- Born: Bob Ray Sanders 1947 (age 78–79) Fort Worth, Texas
- Education: I.M. Terrell High School University of North Texas
- Occupations: Journalist on-air presenter
- Website: bobraysanders.com

= Bob Ray Sanders =

American journalist

Bob Ray Sanders (born April 2, 1947) is a journalist and Civil rights leader. In 2015, he left the Fort Worth Star-Telegram, where he started his professional career, as associate editor and senior columnist.

== Early life ==
Sanders was born and grew up on the east side of Fort Worth’s downtown. He is the youngest of his parents' 11 children. He attended I.M. Terrell High School and graduated in 1965.

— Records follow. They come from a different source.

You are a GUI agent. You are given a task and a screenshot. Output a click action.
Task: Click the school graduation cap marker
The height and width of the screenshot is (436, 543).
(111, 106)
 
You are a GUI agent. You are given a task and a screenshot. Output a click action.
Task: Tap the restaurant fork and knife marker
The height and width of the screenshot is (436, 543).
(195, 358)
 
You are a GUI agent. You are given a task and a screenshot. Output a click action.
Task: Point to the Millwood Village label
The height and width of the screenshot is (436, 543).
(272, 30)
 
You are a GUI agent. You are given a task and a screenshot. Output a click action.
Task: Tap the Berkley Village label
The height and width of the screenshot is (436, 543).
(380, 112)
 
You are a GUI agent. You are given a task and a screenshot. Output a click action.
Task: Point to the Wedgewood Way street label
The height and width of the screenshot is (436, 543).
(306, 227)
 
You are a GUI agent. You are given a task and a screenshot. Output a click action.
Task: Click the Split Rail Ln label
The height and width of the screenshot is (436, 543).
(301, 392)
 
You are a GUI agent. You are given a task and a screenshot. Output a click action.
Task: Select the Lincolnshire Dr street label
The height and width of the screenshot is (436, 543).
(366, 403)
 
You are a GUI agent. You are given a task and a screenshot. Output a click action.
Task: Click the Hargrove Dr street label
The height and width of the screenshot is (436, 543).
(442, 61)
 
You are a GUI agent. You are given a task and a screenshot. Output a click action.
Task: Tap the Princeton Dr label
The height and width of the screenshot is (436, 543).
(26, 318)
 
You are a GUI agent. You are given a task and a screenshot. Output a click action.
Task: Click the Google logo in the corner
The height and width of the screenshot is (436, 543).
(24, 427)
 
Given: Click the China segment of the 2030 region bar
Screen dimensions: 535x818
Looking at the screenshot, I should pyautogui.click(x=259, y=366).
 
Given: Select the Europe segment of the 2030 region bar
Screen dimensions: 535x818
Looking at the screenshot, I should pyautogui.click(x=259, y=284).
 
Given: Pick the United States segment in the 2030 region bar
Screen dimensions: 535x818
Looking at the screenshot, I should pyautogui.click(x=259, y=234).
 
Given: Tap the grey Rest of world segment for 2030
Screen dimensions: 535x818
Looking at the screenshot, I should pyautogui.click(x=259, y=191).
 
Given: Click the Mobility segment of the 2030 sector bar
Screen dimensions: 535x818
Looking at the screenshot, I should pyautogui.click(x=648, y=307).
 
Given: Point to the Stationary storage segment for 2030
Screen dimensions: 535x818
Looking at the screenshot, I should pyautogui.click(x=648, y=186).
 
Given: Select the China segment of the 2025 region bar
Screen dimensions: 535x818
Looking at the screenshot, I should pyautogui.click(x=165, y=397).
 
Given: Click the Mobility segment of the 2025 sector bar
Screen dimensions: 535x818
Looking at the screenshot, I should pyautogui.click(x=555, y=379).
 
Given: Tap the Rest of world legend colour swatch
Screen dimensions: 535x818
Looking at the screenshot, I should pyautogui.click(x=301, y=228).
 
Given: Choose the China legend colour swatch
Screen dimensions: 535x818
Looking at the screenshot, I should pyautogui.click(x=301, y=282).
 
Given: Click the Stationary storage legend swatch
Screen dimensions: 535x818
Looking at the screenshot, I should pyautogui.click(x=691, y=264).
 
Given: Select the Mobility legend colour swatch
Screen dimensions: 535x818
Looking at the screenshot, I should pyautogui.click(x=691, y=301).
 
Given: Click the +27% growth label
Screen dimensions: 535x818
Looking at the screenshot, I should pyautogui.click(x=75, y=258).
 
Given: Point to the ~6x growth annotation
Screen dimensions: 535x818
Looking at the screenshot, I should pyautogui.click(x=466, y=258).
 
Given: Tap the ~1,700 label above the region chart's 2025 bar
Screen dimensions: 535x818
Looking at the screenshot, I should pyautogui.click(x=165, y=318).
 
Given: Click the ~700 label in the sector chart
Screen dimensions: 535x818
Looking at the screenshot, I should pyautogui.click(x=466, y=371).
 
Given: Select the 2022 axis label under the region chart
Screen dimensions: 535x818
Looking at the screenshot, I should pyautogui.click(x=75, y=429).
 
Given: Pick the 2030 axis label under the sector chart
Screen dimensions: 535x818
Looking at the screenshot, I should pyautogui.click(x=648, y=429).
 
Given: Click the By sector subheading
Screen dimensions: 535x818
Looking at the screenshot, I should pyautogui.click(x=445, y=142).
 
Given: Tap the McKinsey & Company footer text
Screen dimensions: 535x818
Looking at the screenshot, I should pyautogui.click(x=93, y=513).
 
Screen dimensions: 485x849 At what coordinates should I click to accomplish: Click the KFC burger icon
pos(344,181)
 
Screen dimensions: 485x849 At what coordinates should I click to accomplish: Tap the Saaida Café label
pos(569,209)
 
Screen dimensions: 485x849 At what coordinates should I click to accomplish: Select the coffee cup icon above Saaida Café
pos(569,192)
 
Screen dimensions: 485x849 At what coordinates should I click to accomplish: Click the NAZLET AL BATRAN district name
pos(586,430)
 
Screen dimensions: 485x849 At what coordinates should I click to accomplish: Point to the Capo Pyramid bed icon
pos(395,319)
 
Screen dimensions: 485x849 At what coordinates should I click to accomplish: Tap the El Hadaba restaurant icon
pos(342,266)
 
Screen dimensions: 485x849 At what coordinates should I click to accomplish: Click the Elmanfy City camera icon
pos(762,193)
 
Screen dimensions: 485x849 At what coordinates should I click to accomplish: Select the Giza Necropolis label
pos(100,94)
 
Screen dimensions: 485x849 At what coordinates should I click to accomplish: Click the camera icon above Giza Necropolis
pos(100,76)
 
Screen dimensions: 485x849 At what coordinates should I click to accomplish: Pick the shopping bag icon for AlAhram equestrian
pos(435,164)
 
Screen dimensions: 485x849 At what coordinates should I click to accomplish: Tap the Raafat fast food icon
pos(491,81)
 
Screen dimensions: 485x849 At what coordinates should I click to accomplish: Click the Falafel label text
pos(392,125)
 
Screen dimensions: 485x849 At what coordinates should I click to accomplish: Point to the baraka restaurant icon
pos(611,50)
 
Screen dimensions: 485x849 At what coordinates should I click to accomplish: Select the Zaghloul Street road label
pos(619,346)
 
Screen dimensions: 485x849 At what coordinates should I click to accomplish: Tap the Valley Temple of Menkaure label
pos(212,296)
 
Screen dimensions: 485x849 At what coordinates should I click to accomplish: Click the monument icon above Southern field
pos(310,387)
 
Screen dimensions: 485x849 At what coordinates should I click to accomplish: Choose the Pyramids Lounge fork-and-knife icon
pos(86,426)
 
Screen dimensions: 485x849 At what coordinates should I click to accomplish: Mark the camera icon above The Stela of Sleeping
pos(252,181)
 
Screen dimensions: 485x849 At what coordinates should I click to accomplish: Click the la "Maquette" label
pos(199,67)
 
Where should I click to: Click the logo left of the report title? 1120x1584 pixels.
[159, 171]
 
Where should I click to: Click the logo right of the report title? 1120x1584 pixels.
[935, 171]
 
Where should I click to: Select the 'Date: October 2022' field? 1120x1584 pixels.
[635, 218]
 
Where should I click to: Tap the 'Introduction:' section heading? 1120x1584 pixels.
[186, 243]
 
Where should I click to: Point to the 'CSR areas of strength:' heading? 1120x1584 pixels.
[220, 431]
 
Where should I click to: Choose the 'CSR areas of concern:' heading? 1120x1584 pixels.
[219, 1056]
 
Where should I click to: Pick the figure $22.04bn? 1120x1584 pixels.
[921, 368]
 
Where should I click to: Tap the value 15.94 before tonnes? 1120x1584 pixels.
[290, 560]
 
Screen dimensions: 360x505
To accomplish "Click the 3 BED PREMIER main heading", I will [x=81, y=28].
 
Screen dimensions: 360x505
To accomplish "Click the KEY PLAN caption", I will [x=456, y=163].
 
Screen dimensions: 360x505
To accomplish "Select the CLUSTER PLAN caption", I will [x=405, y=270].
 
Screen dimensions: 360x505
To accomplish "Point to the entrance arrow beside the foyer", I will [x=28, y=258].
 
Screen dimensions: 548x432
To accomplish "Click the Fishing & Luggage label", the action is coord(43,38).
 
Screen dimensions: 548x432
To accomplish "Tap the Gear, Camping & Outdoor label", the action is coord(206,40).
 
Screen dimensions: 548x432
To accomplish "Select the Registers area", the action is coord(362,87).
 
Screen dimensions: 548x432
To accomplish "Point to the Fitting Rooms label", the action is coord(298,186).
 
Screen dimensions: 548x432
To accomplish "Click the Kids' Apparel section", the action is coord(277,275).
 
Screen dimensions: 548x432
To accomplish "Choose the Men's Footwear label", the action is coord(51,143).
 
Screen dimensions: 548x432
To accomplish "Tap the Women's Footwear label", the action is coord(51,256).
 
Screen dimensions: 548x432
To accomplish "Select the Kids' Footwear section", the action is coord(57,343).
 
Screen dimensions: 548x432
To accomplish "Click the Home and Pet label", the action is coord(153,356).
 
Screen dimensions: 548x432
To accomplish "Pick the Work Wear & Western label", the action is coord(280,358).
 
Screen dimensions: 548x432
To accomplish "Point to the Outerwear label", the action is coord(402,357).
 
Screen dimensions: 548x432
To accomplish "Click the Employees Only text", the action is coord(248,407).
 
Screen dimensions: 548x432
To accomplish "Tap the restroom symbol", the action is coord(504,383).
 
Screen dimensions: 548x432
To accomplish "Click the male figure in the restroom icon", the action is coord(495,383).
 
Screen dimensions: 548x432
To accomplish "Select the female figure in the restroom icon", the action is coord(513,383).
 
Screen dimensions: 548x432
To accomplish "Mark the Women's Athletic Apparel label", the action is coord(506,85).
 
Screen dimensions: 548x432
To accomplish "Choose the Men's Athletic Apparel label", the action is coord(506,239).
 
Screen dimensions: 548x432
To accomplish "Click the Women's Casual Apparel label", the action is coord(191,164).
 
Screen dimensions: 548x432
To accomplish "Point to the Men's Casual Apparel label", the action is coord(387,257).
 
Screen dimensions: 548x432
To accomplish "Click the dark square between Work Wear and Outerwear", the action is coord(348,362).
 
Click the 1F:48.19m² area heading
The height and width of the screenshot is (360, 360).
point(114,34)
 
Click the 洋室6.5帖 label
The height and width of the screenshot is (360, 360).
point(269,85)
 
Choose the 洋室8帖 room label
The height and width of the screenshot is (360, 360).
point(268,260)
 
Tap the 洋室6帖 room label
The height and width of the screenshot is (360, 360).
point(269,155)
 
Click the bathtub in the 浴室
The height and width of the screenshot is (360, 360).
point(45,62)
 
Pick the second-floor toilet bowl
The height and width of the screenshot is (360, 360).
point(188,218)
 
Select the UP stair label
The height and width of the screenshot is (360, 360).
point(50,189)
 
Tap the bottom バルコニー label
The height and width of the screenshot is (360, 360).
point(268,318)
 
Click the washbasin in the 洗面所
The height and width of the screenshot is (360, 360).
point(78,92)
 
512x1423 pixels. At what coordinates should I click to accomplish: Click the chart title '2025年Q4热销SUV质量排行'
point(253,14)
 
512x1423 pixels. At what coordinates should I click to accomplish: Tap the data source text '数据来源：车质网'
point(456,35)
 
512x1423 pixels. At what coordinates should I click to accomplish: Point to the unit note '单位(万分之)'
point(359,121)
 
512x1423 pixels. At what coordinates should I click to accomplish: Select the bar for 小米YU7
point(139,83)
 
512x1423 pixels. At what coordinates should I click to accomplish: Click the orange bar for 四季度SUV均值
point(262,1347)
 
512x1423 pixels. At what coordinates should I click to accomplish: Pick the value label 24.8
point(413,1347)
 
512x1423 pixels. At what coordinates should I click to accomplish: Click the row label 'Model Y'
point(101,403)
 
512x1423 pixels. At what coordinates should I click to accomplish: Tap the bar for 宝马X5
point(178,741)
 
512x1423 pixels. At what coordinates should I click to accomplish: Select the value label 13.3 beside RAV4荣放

In 1969, Sanders graduated from the University of North Texas (then North Texas State University) and was later inducted into the Shuford Hall of Honor.

== Career ==
In 1972, Sanders became a reporter for KERA-TV. Eventually, he later served as manager of KERA Radio, vice president/station manager of KERA-TV, and host and producer of the station's award-winning program, News Addition.

In 1969, he was hired by the Fort Worth Star-Telegram, after he graduated from college.

Sanders was also a narrator in the Malcolm X documentary, Malcolm X: An Overwhelming Influence on the Black Power Movement.

In December 2018, Bob Ray Sanders was appointed as one of the four co-chairs of Fort Worth's Race and Culture Task Force.

== Personal life ==
Sanders is married to Dorothy Brown-Sanders and the couple has a son, Chandon.

== Honors ==
Sanders is a Fort Worth Independent School District honoree.

In 2018, he was inducted into the hall of fame for black journalists by the National Association of Black Journalists.

In 2011, he was nominated for a Pulitzer Prize.